Could ye not guess, such blessings as I brought
Come only from the gods? First I bestowed
On yonder lad the mastery of earth.
The labors that men do beneath the sun
Shall be for him no burden but sheer joy;
He shall have knowledge of this world as it is,
He shall love what is kindred to his fate,
He shall know men, and he shall know his gods.
But for this other child, this dreaming babe
That stirred the memory of my ancient heart,
I would have furnished immortality.
So frail he seemed, so pitiful, so pure,
And time so stern a teacher, and the path
So rough, where he must stumble, fall by fall
Painfully fashioning his eternal soul --
To spare him, I desired, -- to make his days
All of such moments as the happiest men
Dream only at their best. Here by the fire
I washed in deathless love the mortal mind,
And fast the god grew in him, till your fear
Ruined the heavenly will. Now he shall be
Master of nothing, but dreams shall master him.
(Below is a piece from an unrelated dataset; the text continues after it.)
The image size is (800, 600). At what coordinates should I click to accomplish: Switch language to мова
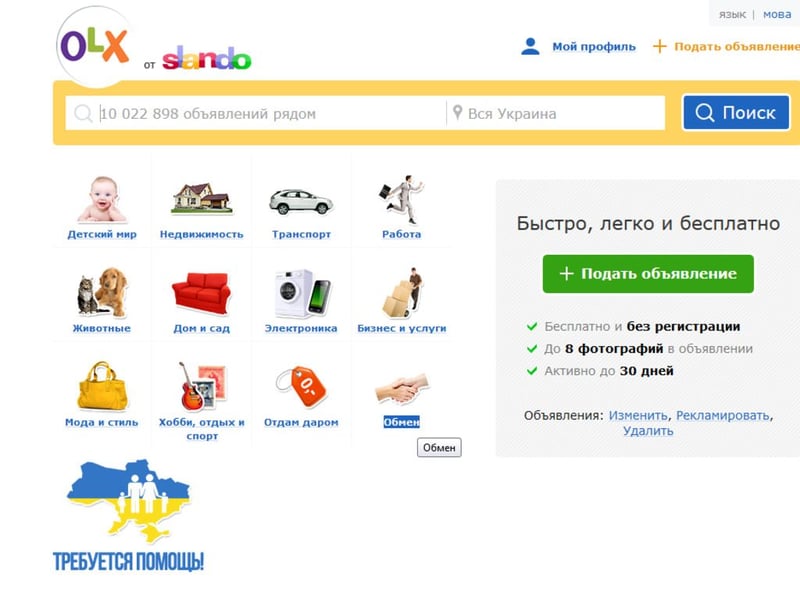point(777,15)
A pilgrim of confusion shall he be;
Two worlds alternate shall be his, but rest
In neither; painfully shall his hand, his eye,
On the obdurate face of things lay hold,
The while his dreams look on what never was;
And for he cannot tell the twain apart,
Madness and ecstasy shall envelope him,
Out of the world he finds but will not see,
Building a world he sees but cannot find.
Yea, from his love the things he loves shall come,
And from his fear shall come the things he fears.
Nothing that is shall teach him what it is --
Pain of this world, still knocking at the door,
Nor grief that stabs, nor joy that comforts him;
He shall be strange to thee, for all thy love,
And for thy sake, for him all things be strange;
Whate'er he loves shall whisper him farewell,
And waft him on the exile of his dream --
A human face, a shining on the sea,
The cold moon, or the still march of stars,
If but the inexorable beauty call,
Eternity, rising in him like a tide,
Shall from their bases lift and set afloat
The stranded accidents of time."
She ceased,
The light died from the room, and she was gone.
But Metaneira heard, far-off, the voice
Of Celeus, like a sound breaking on sleep --
"The woman is not here. Thy fears were vain."